§ Consegna:
Riscrivi i dati dall'inizio fino alla riga che contiene "Action: pyautogui.click(x=1138, y=54)", inclusa, sostituendo "icon" con "symbol" e lasciando invariato tutto il resto.

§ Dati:
· · · · ·
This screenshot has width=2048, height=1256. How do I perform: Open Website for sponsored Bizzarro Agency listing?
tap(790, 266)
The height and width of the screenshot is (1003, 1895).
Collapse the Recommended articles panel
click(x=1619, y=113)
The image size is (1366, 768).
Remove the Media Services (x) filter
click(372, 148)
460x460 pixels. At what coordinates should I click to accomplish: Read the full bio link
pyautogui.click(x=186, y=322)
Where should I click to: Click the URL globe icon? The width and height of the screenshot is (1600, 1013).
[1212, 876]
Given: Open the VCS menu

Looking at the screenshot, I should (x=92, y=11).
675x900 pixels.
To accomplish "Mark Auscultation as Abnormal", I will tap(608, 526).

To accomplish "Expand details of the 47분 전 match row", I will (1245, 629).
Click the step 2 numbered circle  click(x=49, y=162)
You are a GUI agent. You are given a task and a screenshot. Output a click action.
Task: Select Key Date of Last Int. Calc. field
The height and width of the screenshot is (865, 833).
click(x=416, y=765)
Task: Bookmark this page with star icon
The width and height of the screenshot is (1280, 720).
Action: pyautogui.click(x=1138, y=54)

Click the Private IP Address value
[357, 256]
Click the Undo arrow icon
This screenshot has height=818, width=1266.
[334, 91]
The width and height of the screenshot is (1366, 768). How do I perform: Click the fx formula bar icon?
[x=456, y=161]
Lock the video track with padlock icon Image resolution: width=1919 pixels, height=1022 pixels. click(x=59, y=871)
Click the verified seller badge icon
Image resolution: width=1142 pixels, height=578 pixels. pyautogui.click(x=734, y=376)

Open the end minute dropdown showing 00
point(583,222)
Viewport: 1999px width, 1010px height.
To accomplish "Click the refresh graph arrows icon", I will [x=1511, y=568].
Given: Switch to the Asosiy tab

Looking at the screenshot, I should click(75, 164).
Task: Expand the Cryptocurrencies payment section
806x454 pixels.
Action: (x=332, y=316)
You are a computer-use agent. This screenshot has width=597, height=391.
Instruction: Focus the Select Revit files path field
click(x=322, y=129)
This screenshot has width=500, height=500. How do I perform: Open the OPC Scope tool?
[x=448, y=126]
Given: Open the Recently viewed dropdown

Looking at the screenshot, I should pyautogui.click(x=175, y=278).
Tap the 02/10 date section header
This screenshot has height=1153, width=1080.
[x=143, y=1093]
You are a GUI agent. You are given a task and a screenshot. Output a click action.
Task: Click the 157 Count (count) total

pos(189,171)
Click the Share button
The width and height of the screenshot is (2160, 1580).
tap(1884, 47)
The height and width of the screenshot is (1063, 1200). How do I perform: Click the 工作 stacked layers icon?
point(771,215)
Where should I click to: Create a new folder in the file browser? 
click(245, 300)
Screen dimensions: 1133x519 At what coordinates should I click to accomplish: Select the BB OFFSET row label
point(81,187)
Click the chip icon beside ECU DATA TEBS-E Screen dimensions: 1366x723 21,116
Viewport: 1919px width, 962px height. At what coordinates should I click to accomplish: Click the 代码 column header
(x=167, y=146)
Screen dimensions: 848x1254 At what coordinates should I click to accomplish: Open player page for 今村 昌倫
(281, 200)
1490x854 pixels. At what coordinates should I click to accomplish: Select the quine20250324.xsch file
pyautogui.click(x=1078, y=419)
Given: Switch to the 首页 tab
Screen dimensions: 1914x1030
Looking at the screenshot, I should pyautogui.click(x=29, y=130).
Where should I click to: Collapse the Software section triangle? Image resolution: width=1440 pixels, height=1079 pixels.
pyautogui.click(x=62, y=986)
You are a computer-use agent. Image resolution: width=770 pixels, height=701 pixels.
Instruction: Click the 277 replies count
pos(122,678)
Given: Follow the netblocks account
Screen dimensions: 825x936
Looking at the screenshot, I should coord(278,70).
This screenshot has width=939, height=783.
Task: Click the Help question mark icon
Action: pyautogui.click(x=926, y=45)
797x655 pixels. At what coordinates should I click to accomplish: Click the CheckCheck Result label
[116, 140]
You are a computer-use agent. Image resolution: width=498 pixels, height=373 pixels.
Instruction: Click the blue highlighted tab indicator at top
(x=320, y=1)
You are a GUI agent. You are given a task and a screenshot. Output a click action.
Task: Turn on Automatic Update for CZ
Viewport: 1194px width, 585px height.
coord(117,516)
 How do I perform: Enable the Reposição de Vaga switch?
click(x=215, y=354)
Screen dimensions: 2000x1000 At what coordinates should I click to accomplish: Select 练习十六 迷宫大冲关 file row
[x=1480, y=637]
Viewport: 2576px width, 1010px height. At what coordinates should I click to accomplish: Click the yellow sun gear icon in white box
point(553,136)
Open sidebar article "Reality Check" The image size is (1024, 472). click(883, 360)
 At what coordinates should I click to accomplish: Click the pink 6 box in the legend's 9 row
· · · · ·
§ Soluzione:
This screenshot has width=2048, height=1256. How do I perform: Open Website for sponsored Bizzarro Agency listing?
tap(790, 266)
The height and width of the screenshot is (1003, 1895).
Collapse the Recommended articles panel
click(x=1619, y=113)
The image size is (1366, 768).
Remove the Media Services (x) filter
click(372, 148)
460x460 pixels. At what coordinates should I click to accomplish: Read the full bio link
pyautogui.click(x=186, y=322)
Where should I click to: Click the URL globe symbol? The width and height of the screenshot is (1600, 1013).
[1212, 876]
Given: Open the VCS menu

Looking at the screenshot, I should (x=92, y=11).
675x900 pixels.
To accomplish "Mark Auscultation as Abnormal", I will tap(608, 526).

To accomplish "Expand details of the 47분 전 match row", I will (1245, 629).
Click the step 2 numbered circle  click(x=49, y=162)
You are a GUI agent. You are given a task and a screenshot. Output a click action.
Task: Select Key Date of Last Int. Calc. field
The height and width of the screenshot is (865, 833).
click(x=416, y=765)
Task: Bookmark this page with star symbol
The width and height of the screenshot is (1280, 720).
Action: pyautogui.click(x=1138, y=54)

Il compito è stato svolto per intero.